Communication of Risk;

Patient education and participation is integral to a strategy of prevention of deaths based on reduction of risk.

National clinical guidelines on epilepsy support communication of risk to people with epilepsy. There are, however, widely divergent views on what defines best practice in communication of risk with people with epilepsy and their families. Ethical, legal and practical arguments have all become points of debate. Vital research is needed to understand the perspectives of patients, clinicians and families bereaved through epilepsy; improve understanding of risk and produce a practical communication tool that can be used in medical practice.  During the year we supported the successful completion of the first stage of a major research bid and we will take forward this work with a final bid during 2009/2010.

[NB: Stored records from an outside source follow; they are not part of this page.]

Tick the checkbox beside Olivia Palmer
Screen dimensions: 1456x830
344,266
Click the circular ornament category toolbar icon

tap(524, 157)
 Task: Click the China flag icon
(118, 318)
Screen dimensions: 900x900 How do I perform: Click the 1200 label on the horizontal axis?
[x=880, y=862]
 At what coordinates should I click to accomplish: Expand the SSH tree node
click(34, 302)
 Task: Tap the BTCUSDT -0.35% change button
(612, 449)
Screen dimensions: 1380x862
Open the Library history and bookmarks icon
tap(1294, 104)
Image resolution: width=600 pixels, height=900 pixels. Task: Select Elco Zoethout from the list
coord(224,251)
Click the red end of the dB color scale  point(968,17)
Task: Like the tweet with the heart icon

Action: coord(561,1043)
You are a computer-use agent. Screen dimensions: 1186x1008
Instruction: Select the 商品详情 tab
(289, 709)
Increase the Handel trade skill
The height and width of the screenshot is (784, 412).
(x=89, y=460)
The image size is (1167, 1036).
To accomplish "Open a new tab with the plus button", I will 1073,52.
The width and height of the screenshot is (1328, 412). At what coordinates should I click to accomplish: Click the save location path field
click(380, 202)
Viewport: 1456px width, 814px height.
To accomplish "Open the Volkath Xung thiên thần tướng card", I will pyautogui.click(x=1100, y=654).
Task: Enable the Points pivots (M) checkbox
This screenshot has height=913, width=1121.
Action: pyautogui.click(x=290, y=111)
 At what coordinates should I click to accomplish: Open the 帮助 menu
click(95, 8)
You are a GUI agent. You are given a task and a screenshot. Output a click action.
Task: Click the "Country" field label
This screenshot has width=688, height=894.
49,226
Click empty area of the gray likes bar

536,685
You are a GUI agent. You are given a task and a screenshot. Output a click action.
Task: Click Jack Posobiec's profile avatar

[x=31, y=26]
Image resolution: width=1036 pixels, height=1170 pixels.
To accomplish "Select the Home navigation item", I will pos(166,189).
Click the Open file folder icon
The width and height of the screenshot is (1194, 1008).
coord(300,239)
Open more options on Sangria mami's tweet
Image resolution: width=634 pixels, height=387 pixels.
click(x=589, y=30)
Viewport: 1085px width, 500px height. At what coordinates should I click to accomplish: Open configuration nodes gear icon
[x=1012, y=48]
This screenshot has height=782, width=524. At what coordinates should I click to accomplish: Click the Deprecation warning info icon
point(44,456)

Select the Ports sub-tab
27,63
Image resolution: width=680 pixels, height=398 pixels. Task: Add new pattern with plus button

Monitoring of epilepsy-related deaths;

The findings of the NICE Audit of 2002 found 42% of deaths potentially avoidable, but there has been no follow-up monitoring. Through our new initiative we were able to convene a UK workshop of research experts to examine the case for a national register of deaths. The workshop supported the need for a national register, but there is little by way of external funding streams available for this type of research.  We aim to take forward the case for a national register of deaths following our expert research workshop with appropriate agencies interested in progressing initiatives of this kind.

Intensive monitoring beds;

Nearly all SUDEP deaths happen in bed.  We need to better understand the mechanisms that may contribute towards SUDEP.   We are supporting a bid for external funding to research seizures during sleep using intensive monitoring beds.